My question is very simple — what, precisely, is meant by “foundational to our entire polity,” and that it contains the “underlying” principles on which our polity rests?
Right about now, you may be thinking that by raising this issue I’m picking nits or borrowing trouble. After all, the Task Force neither suggests nor claims that its new Foundations section should play any such role relative to the other three documents. On the other hand, however, the Task Force does not say anything to disallow such a hierarchical relationship, either — which means that, like it or not, the connection between the Foundations section and the rest of the proposed Book of Order is currently unclear. Therefore, I am convinced that it (i.e. the connection or relationship between the Foundations section and the rest of the Book of Order) should itself become the subject of a full-scale, church-wide conversation before any other action is taken on the nFOG.
At present, the Permanent Judicial Commission of the General Assembly operates on the hermeneutical principle that all of the provisions of the Book of Order are of equal weight or effect, and that none of its constituent parts is any more or less binding than any of the others.
This was the primary issue raised in Londonderry v. Presbytery of Northern New England in 2001. The case was filed in response to the Presbytery of Northern New England’s concurrence with Christ Church (Burlington, Vt.) that it was valid to ignore the provisions of G-6.0106b when ordaining officers because G-6.0106b conflicts irreconcilably with the church’s obligation to be inclusive (G-4.0403).
In its decision, the GAPJC said this:
It is not unusual for a document such as our Constitution, written at different periods of time and under different circumstances, to exhibit tensions and ambiguities in its provisions. Nevertheless, it is the task of governing bodies and judicial commissions to resolve them in such a way as to give effect to all provisions. It is not within the power of any governing body or judicial commission to declare a properly adopted provision of the Constitution to be invalid. The only appropriate avenue to change or remove a provision of the Constitution is through the process for amendment provided within the Constitution itself.
So, as things currently stand, a governing body cannot claim exemption from one constitutional provision because it seems to be inconsistent with another constitutional provision. Following the logic of that hermeneutic, the GAPJC properly instructed Christ Church to find a way to be faithful both to the Constitution’s requirements and to its prohibitions.
However, by creating a separate Foundations section, the nFOGTF has put that interpretive principle at risk.

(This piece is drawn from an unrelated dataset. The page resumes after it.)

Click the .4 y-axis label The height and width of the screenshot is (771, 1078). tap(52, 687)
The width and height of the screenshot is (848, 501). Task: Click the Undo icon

In fact, it has brought together everything necessary for a perfect constitutional storm in which the will of the whole church (as set forth, perhaps, in a constitutional amendment) could possibly be ruled to be unconstitutional on the basis of a real or imagined conflict with a more “weighty” provision found in or implied by the Foundations document.
Is there a hook in the nFOG? I don’t know for sure. If there is, I don’t believe that it was intentionally set. I do believe that it would not only be irresponsible for the General Assembly to adopt the nFOG as currently written before this issue is openly acknowledged, debated and resolved, but it could potentially be disastrous to a denomination already in conflict.
Robert D. Dooling is pastor of Mountain View United Presbyterian Church in Loveland, Colo.